EDIT: mcelog version 0.7 is installed...

----------

## poly_poly-man

I think you're supposed to keep mcelog running as a daemon so that you get the /dev/mcelog output when the MCE actually happens...

..not sure.

EDIT: BTW, this seems like it's most likely a ram issue - have you tried running memtest86 for a while on your box?

poly-p man

----------

## TomWouters

I've thought about that but you can't just add it through rc-update like samba or dns. I found on the web that you have to use CRON to make it work, but I don't know what that is, so I'll have a look at that tomorrow.

With regards to the RAM, I've replaced the 512MB DIMM with a brand new 1GB DIMM and I still get the errors, so I don't think it's the memory but I'll do a memtest tomorrow as well. I did have a broken memory DIMM a few months back after a power outage so it could be that somehow the motherboard was also damaged. I always get the error during disk operation (writing filesystem or copying data to the server).
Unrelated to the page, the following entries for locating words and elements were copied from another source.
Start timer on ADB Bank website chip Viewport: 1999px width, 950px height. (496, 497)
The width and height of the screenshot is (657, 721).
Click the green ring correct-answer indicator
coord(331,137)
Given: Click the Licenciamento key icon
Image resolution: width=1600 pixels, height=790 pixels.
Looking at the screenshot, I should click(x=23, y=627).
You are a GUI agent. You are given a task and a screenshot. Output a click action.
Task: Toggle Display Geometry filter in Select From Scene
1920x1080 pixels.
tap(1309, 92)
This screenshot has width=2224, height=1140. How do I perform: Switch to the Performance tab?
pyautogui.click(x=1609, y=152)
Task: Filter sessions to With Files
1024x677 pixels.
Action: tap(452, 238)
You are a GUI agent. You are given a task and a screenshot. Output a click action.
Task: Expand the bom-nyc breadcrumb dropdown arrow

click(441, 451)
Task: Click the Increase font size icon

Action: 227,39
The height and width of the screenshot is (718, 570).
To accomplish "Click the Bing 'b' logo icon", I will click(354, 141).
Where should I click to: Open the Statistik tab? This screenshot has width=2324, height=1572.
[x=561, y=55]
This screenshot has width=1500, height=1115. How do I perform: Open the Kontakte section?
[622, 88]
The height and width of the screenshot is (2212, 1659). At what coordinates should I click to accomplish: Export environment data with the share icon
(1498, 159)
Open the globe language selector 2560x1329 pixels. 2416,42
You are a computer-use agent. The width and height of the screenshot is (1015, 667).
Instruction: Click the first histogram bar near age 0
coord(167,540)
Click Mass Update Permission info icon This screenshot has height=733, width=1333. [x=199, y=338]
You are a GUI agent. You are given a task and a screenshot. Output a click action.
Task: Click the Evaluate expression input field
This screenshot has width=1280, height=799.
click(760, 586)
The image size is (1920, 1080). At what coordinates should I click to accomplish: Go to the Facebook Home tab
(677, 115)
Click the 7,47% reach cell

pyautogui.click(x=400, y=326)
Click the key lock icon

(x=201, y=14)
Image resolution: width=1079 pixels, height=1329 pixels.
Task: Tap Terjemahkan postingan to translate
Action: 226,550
It worked without problems with the previous drives though (I went from 6*320GB to 5*1TB in RAID5).

Greetz

Tom

----------

## poly_poly-man

oof.. you said you're k8?

could be a problem with the processor - keep in mind all memory goes through the processor (I love the design  :Very Happy:  ).

Run a memtest, and that'll tell you if it's disk-related or not.

poly-p man

----------

## TomWouters

OK, I ran memtest for about 5 hours today and it passed 10 error-free runs, so I'm guessing the memory's not broken. 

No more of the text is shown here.